Les cellules souches « miraculeuses » souvent utilisées par ces cliniques peuvent également avoir des conséquences débilitantes. Le cas de Jim Gass a été largement médiatisé. Il a dépensé 300 000 dollars pour des traitements à base de cellules souches et des voyages au Mexique, en Chine et en Argentine, et il s’est retrouvé avec des masses dans la colonne vertébrale. Comme le dit le Dr David Gorski dans Science-Based Medicine, « Jim Gass, victime d’un accident vasculaire cérébral, est passé d’une canne et d’une attelle pour marcher à un fauteuil roulant, grâce à des traitements douteux à base de cellules souches ». Ce chiffre de 300 000 dollars mérite également d’être examiné. On fait souvent appel au sociofinancement, parce que ces traitements douteux coûtent cher. Dans le cadre d’un essai clinique légitime, un patient ne devrait pas avoir à payer pour le traitement. Or, les cliniques de charlatans facturent, sinon le traitement, du moins la « gestion de cas » et d’autres dépenses exorbitantes. Lorsque le patient décède, sa famille en deuil peut se retrouver sans le sou ou, pire, endettée.

Les cliniques prédatrices qui prétendent offrir aujourd’hui les thérapies de demain n’existent pas seulement au Mexique. Dans le cas des interventions à base de cellules souches non éprouvées, les cartes du Canada, des États-Unis, de l’Australie, du Japon, de l’Allemagne et du Royaume-Uni sont déjà parsemées d’établissements qui vendent ce séduisant pseudo-remède.

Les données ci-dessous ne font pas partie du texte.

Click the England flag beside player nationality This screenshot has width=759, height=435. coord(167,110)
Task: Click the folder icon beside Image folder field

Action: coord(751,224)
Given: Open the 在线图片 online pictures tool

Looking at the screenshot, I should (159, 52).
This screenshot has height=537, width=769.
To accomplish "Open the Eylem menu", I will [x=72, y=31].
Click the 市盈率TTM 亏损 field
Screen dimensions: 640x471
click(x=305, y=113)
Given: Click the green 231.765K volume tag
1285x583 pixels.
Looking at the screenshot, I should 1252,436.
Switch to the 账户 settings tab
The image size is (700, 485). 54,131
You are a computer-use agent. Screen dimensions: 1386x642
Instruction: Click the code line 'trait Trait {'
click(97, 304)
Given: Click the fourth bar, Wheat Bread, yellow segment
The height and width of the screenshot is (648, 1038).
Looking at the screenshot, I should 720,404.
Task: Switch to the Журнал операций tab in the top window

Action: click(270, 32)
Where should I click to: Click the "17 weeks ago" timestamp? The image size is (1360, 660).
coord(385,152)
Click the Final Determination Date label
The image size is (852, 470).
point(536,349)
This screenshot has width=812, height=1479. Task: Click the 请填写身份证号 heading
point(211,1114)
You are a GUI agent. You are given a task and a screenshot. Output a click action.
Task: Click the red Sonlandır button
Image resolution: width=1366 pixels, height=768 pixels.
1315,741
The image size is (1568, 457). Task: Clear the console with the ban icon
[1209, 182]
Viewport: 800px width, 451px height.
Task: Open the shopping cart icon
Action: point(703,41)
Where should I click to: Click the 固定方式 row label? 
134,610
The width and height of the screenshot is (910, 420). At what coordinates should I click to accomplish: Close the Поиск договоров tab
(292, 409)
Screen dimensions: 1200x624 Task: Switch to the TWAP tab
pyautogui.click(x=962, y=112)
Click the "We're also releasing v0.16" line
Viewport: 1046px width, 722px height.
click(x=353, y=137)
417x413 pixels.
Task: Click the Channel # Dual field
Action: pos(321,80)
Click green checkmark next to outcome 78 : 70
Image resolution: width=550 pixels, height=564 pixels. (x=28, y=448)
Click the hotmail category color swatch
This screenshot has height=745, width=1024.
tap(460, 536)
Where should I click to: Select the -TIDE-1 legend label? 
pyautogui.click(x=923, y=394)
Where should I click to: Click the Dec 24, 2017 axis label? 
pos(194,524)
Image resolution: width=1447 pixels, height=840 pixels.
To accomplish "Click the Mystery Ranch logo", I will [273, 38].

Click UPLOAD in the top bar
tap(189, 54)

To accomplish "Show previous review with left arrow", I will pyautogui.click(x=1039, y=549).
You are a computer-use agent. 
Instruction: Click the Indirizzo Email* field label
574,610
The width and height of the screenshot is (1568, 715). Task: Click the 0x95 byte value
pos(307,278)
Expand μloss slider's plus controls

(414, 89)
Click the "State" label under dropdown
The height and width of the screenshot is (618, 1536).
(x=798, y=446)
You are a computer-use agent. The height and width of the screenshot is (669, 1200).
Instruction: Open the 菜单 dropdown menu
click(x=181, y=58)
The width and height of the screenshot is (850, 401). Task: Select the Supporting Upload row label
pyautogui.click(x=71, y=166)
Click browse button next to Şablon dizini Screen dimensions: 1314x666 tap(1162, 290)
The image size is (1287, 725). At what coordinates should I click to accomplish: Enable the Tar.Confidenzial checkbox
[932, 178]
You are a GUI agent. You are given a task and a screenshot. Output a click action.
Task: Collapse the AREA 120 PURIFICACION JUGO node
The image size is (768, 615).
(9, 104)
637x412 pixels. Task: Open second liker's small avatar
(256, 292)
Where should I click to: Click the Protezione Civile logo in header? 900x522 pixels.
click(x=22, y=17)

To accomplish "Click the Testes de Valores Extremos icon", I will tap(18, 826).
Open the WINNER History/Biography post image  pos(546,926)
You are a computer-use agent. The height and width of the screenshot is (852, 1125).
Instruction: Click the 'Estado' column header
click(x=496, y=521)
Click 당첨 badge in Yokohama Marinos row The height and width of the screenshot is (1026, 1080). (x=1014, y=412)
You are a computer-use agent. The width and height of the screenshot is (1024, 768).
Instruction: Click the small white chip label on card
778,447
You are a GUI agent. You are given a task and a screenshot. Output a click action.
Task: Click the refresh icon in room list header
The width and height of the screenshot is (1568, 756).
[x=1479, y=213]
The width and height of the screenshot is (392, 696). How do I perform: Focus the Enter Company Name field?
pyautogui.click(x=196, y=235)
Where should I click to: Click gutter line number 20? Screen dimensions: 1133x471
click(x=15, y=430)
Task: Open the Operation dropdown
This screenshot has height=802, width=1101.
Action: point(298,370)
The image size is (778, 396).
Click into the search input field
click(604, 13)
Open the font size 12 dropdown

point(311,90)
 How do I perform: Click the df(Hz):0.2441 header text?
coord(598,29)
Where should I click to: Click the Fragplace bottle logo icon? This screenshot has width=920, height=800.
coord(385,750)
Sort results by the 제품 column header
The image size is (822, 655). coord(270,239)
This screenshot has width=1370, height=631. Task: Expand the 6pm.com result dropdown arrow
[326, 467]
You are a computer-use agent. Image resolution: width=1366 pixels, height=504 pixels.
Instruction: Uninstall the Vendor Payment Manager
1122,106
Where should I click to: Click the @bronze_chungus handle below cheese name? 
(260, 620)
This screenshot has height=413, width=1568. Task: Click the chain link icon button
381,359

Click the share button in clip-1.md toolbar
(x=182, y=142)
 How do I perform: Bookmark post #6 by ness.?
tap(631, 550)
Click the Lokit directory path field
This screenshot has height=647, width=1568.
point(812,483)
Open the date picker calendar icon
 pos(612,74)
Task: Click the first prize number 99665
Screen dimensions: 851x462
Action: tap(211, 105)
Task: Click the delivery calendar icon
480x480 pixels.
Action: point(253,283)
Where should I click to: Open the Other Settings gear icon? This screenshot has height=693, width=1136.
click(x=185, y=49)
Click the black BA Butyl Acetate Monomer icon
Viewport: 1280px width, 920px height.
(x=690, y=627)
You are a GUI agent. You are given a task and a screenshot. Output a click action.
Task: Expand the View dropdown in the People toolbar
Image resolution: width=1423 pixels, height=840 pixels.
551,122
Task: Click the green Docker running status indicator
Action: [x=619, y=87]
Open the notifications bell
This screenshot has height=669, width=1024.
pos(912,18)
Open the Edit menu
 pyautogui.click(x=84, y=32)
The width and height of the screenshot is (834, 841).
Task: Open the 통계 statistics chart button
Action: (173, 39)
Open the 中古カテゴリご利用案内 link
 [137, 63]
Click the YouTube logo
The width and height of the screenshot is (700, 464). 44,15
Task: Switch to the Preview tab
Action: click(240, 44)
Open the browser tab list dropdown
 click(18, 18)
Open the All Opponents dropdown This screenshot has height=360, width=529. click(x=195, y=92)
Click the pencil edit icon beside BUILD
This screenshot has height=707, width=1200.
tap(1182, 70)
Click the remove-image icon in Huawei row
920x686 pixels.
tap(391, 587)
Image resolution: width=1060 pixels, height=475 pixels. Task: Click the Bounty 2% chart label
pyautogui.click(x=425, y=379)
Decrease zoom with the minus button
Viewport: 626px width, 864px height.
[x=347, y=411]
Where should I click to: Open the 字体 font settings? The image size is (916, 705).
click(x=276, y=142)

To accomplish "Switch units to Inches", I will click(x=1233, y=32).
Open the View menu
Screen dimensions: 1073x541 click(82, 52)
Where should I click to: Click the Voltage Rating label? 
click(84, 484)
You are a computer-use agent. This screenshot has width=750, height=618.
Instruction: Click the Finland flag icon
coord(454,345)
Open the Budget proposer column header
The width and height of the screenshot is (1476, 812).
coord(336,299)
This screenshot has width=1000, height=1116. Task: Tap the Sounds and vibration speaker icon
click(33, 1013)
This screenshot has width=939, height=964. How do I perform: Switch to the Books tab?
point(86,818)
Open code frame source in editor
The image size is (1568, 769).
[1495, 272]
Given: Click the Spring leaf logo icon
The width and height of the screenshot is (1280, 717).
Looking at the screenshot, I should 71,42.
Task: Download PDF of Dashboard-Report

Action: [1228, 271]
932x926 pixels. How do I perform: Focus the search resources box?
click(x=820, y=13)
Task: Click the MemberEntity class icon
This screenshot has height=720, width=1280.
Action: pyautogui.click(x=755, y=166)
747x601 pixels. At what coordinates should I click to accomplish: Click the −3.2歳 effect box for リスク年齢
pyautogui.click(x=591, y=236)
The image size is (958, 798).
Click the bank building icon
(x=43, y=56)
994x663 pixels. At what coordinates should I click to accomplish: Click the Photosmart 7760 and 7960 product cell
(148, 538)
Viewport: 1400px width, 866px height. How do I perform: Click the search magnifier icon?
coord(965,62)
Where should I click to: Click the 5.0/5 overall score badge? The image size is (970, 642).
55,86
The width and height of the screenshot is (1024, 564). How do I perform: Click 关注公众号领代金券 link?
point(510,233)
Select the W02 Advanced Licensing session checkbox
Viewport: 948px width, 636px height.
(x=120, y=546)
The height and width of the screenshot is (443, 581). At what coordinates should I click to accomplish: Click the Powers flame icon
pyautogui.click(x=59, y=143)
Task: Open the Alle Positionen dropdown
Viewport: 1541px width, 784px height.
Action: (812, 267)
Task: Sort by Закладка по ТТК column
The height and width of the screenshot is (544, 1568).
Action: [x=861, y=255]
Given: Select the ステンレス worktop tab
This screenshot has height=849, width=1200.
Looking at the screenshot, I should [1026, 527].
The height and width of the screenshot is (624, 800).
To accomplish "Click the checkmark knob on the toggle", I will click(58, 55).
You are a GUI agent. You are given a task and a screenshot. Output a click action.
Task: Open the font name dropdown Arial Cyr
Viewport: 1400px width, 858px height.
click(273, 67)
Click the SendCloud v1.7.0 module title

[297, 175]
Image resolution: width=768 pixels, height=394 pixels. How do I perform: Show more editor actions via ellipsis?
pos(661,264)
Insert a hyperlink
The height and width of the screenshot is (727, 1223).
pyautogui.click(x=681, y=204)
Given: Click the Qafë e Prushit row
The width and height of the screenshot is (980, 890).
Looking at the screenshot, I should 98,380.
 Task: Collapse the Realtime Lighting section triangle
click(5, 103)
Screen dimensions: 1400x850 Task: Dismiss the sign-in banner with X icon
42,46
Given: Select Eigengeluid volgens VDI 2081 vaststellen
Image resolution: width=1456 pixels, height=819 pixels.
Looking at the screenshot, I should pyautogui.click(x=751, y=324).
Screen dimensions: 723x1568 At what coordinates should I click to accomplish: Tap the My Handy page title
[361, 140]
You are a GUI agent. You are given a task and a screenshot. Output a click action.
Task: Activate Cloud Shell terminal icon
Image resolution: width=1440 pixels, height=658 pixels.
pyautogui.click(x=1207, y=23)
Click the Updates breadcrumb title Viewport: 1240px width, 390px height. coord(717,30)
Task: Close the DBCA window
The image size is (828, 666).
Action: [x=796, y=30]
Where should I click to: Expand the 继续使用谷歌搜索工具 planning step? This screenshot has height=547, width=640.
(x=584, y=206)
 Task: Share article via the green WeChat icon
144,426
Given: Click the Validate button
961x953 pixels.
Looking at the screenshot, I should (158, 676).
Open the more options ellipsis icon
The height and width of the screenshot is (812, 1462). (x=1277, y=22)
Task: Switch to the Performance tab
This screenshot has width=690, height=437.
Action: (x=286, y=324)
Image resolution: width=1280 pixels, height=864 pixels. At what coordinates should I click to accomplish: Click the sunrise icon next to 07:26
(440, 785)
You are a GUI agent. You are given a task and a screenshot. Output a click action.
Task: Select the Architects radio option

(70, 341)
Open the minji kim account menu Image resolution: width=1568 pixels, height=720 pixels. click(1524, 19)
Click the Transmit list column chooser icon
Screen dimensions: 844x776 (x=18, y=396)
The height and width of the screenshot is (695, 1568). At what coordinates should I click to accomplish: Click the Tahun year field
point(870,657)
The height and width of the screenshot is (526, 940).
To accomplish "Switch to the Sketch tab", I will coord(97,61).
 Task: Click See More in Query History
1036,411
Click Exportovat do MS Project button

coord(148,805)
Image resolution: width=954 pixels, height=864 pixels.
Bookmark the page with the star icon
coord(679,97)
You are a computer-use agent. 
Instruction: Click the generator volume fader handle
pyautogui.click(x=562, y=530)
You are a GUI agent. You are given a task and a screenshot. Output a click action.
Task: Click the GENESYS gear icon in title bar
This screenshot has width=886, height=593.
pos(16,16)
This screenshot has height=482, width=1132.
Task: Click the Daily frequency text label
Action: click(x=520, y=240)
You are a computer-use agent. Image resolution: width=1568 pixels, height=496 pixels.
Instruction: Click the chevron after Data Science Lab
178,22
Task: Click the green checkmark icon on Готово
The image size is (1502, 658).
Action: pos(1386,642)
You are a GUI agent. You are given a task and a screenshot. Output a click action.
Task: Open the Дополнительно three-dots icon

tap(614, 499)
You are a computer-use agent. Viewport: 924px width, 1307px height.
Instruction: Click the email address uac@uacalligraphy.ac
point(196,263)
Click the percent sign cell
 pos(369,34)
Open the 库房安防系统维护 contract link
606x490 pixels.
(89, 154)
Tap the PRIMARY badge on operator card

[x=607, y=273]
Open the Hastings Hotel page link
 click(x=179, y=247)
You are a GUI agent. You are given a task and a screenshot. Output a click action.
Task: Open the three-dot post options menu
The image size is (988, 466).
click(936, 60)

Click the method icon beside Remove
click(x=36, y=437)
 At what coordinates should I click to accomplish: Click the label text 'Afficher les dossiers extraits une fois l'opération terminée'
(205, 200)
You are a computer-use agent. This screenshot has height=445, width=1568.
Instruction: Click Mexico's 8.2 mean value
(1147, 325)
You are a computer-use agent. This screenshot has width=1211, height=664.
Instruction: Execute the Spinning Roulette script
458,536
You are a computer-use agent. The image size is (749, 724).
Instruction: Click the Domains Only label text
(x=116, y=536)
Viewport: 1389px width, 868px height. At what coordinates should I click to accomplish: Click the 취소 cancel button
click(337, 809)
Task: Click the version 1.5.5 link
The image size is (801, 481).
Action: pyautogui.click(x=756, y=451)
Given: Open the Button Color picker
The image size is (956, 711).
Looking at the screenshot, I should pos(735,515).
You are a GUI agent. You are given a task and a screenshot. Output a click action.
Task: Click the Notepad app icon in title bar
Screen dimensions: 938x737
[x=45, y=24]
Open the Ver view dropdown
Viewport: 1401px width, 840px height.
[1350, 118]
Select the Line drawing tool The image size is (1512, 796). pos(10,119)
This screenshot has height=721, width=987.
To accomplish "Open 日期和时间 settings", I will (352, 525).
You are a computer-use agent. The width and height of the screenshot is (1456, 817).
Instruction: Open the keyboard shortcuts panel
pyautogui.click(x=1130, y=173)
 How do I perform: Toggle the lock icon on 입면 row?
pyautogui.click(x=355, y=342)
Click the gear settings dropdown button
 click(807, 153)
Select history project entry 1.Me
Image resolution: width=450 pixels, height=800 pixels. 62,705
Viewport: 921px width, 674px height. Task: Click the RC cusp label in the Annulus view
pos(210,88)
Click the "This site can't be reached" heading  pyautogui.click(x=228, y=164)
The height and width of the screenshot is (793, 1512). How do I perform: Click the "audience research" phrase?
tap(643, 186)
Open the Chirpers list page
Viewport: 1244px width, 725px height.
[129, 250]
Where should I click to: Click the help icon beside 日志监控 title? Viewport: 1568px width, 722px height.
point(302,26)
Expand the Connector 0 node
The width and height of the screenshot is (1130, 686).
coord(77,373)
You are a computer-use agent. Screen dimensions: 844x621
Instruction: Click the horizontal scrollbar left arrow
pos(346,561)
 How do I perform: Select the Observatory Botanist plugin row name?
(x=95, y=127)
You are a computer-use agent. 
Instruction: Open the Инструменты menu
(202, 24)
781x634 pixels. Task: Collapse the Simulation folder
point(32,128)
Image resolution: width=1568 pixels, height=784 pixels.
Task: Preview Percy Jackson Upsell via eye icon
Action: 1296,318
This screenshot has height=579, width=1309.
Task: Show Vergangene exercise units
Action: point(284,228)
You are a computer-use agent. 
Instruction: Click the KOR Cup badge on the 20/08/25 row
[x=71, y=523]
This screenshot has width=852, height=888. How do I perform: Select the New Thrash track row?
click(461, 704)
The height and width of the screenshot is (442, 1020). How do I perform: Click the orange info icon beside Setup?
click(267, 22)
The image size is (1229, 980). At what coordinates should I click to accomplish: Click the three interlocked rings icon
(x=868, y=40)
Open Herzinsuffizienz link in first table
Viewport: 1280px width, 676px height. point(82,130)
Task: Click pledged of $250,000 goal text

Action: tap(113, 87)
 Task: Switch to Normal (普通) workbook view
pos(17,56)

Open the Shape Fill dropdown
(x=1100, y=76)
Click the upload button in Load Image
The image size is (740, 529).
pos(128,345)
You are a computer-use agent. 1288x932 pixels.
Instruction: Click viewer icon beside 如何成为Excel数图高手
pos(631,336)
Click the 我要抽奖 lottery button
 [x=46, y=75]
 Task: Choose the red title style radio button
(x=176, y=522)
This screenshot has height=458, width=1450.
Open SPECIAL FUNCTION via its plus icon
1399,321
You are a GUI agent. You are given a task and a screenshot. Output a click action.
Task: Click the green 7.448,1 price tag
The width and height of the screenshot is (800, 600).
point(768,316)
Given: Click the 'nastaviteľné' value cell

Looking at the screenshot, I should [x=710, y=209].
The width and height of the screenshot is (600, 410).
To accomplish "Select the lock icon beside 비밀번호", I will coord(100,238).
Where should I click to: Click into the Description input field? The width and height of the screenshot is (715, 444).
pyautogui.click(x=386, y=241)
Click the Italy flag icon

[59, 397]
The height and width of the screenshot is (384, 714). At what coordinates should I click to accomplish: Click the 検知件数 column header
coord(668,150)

C’est vraiment un cas de consommateur averti : les personnes atteintes d’une maladie avancée auraient tout avantage à vérifier sur des sites tels que Science-Based MedicineQuackwatchCancer Research UK et Good Thinking Society les affirmations qu’elles trouvent en ligne.

Nous devrions visiter les pays tropicaux pour nous détendre, pas pour nous faire escroquer.

Message à retenir :

– De nombreuses cliniques au Mexique et ailleurs à l’étranger proposent des traitements aux vertus exagérées à des patients cancéreux désespérés, assurant qu’ils sont non toxiques et indolores.

– Ces traitements sont souvent des formes d’immunothérapie, un type prometteur de traitement du cancer, mais ils sont vendus dans ces établissements à un prix élevé, sont administrés sans les protections qu’offre un véritable essai clinique, et peuvent provoquer de graves effets secondaires malgré la promesse qu’ils sont sûrs et bénins.

La version originale (en anglais) de cet article a été publiée sur le site de l’Organisation pour la science et la société de l’Université McGill.